• _Challenge_
Starting at the line that has "This screenshot has width=570, height=461." and continuing through the end of the records, copy the lines with every "screenshot" changed to "image" and all else unchanged. Leave the pictures out.

• _Provided records_
——————————
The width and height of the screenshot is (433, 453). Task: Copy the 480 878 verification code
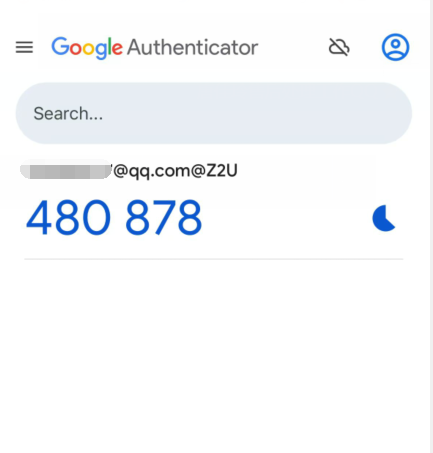click(x=114, y=217)
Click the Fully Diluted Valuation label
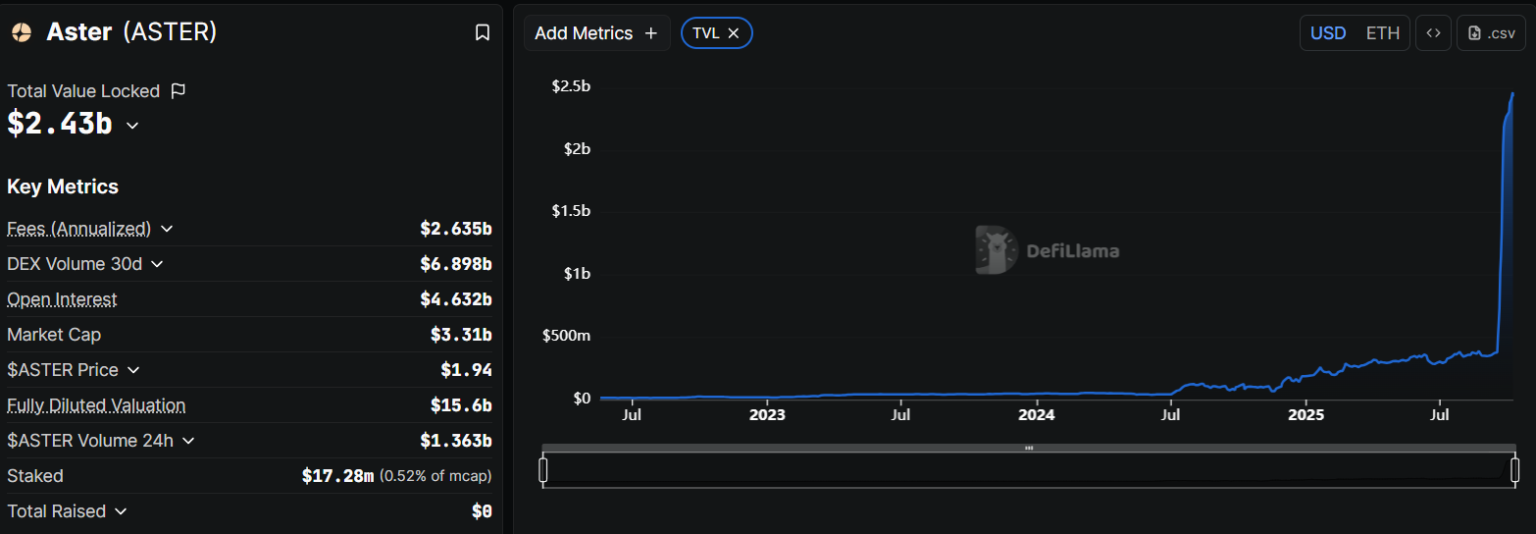The image size is (1536, 534). (96, 405)
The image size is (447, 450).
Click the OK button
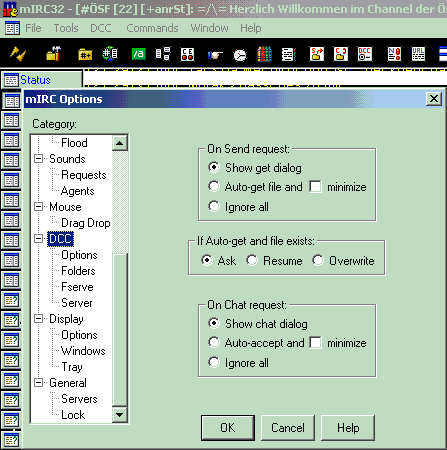[x=228, y=428]
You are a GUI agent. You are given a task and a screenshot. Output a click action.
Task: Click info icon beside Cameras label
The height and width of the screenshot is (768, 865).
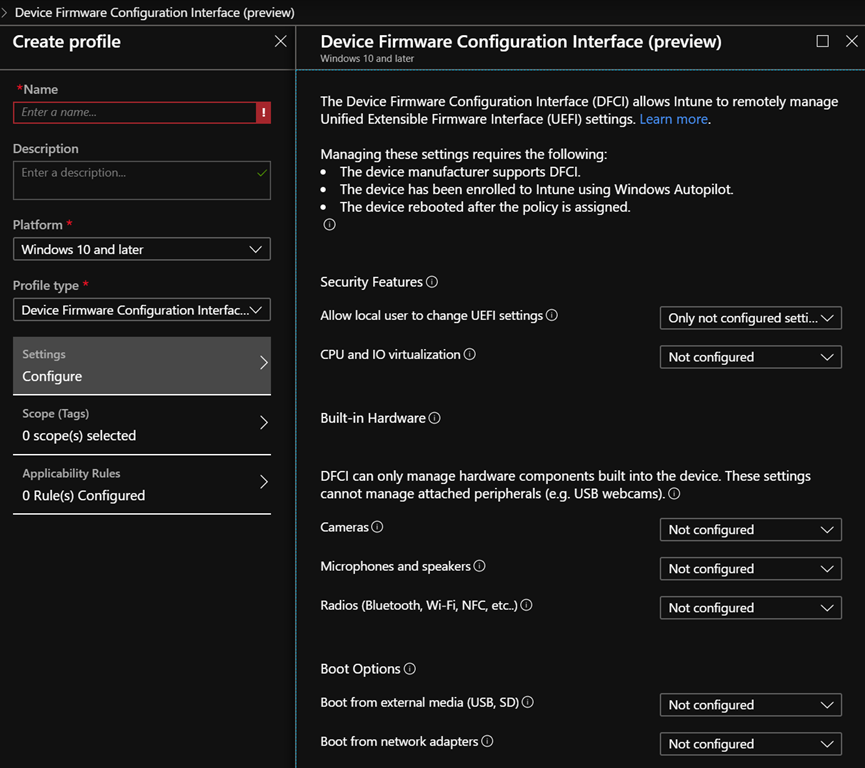pos(377,527)

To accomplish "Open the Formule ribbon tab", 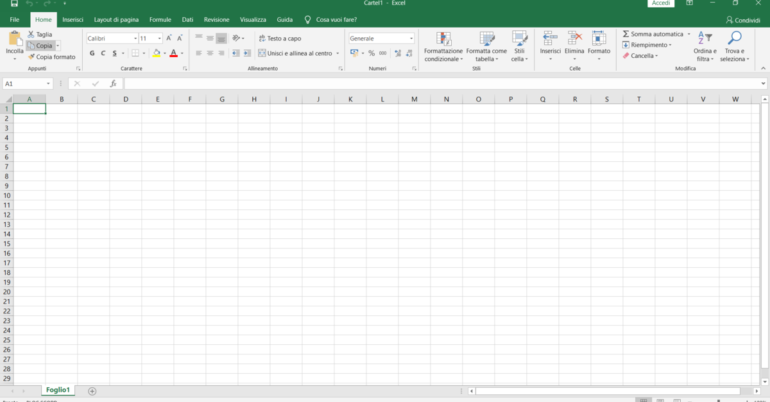I will [160, 19].
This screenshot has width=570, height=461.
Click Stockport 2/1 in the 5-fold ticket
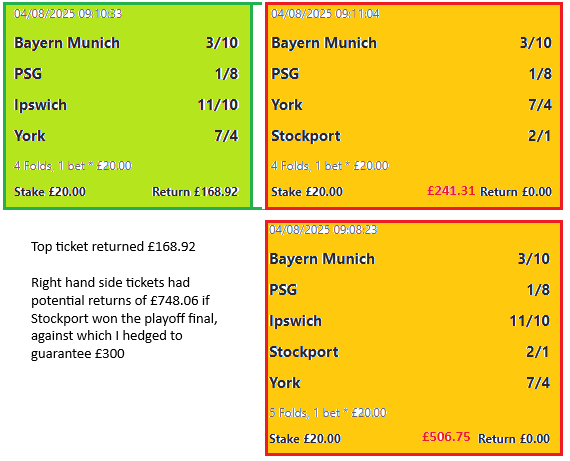(x=410, y=352)
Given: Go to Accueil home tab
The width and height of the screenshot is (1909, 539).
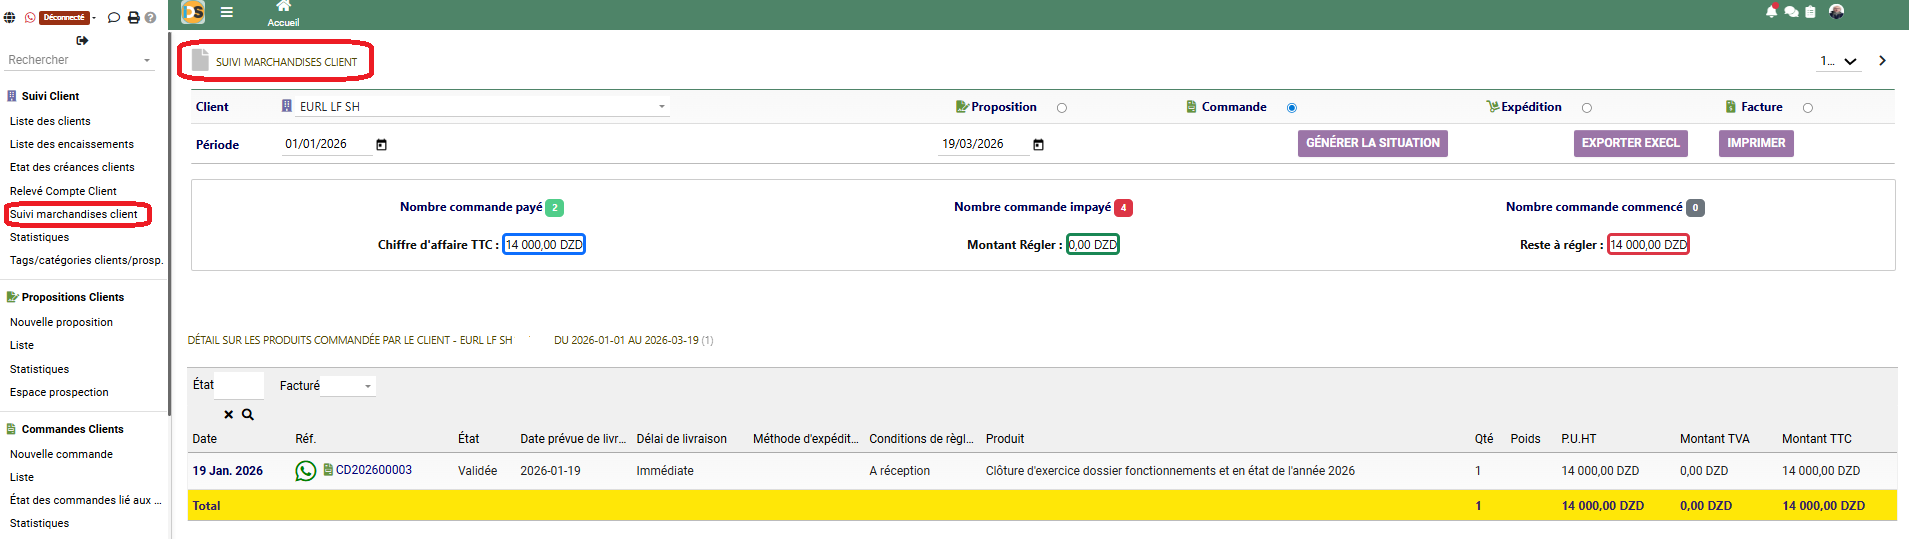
——————————
• _Final result_
This image has width=570, height=461.
Click Stockport 2/1 in the 5-fold ticket
(x=410, y=352)
Given: Go to Accueil home tab
The width and height of the image is (1909, 539).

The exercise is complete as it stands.